We will use the pandas and numpy libraries. If you are using pip, run the commands below:

pip install pandas

pip install numpy

If you are using conda, run the commands below:

conda install pandas

conda install numpy

Import the pandas and other libraries:

import pandas as pd
import numpy as np

Hugging Face Installation for Natural Language Processing

You need to install the Natural Language Processing libraries to use Hugging Face locally. You need to install datasets and tokenizers libraries to use Hugging Face datasets and tokenizers:

pip install datasets

pip install tokenizers

Hugging Face datasets 3.5.0 and tokenizers 0.21.1 will be used for the tutorial below. If you installed a Hugging Face library successfully and want to learn the library version, you can run the command below:

import datasets
print(datasets.__version__)

You can use the syntax above for other Hugging Face libraries; you just need to change the library name.

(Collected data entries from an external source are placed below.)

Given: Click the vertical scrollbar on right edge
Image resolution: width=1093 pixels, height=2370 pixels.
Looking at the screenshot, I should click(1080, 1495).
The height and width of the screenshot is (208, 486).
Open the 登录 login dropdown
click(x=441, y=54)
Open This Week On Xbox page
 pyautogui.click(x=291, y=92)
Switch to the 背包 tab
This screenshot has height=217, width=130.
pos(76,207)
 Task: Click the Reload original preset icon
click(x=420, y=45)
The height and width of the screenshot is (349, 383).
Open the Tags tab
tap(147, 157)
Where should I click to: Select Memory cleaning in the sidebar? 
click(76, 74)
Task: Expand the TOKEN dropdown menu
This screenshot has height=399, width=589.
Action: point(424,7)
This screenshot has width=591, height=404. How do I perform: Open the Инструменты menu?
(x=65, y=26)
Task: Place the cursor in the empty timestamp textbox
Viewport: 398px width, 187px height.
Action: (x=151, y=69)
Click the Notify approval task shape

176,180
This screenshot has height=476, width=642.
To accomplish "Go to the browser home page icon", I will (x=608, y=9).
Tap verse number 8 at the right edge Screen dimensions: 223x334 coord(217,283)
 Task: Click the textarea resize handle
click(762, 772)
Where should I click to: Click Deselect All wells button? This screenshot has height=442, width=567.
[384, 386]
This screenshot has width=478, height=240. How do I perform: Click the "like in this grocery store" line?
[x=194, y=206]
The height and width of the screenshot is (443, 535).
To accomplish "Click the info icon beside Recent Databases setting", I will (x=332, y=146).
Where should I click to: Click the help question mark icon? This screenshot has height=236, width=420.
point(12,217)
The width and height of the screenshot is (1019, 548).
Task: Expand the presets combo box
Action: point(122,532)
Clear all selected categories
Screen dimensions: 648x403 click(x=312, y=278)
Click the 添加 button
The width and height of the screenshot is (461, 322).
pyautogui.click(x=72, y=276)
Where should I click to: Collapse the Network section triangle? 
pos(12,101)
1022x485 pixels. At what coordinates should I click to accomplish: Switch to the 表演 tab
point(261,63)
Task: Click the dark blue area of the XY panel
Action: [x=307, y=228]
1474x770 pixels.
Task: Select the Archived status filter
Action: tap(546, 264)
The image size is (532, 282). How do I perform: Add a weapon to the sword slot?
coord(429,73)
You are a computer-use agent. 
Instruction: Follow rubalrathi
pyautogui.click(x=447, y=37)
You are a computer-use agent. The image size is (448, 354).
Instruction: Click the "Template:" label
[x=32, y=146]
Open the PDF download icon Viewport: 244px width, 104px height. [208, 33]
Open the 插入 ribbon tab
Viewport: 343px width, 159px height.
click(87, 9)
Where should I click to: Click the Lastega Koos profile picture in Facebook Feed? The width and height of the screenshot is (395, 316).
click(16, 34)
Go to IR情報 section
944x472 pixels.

The Transformers library is the necessary library to run the Transformers models.

pip install transformers

Transformers 4.51.0 will be used in the tutorial below.

You should install PyTorch as well:

pip install torch

PyTorch 2.6.0 will be used for the course below. If you want to run the codes below without any installation, you can use Google Colab as well. However, some of the libraries, like datasets, may not be up-to-date, and they may not work as expected. You are likely to get ImportErrors.

Since they use older versions of the libraries, examples generated by AI tools may also be out of date. Therefore, errors may occur if you run them locally.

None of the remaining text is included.